Last year’s traditional Juneteenth celebrations had to be canceled or truncated due to COVID-19, and during this year’s planning, Esabella Bonner “wasn’t sure if there would be able to be a Juneteenth.” But the organizer of the Black Surf Club Santa Cruz persevered and the pandemic has waned. Sunday’s festivities at Cowell’s should attract a crowd.
Juneteenth is paddling out early this year.
To kick off the 2021 events on the theme of liberation, the Black Surf Club Santa Cruz has partnered with the Santa Cruz Juneteenth Committee to organize the Pre-Juneteenth Paddle-Out at Cowell Beach this Sunday — one week before Juneteenth itself.
Though she’s lived here 15 years, BSCSC founder Esabella Bonner’s first time paddling out past the shorebreak was just last year, when she participated in the paddle-outs organized in support of Black Lives following the murder of George Floyd and death of Tamario Smith.
She got past her trepidation because “it was an opportunity to remind people that there are Black people in this town — and they’d like to be a part of this.
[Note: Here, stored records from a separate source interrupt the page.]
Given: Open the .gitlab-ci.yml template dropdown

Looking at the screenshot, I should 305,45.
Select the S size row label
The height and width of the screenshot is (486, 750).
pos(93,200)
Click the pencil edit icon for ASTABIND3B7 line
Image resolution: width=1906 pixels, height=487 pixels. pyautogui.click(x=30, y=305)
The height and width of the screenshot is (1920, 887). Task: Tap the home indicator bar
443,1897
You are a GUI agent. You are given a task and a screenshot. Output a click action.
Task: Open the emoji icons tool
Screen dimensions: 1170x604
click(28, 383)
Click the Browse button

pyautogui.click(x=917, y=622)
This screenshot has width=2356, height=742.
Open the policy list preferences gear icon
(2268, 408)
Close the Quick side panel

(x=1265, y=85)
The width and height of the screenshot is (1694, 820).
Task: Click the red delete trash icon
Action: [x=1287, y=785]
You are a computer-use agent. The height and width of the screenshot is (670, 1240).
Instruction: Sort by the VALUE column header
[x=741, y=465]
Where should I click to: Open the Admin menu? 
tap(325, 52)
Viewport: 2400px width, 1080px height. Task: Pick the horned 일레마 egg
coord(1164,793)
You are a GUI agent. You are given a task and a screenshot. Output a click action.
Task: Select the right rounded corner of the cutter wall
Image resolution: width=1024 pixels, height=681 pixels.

Last year, there were about 20 of us that were able to [paddle out] for the first time.”

The realization that BIPOC (Black, indigenous and people of color) individuals had been systematically excluded from the ocean and other spaces in nature led to the founding of Black Surf Club Santa Cruz, which provides equipment — wetsuits, boards — and lessons to BIPOC in the community.
“Things are less scary when you do them in community,” Bonner said. “I was like, ‘Let’s do it again,’ I spent the summer last year doing some organizing and trying to figure out how it was possible.”
Let’s just say she figured it out: BSCSC now has over 90 members.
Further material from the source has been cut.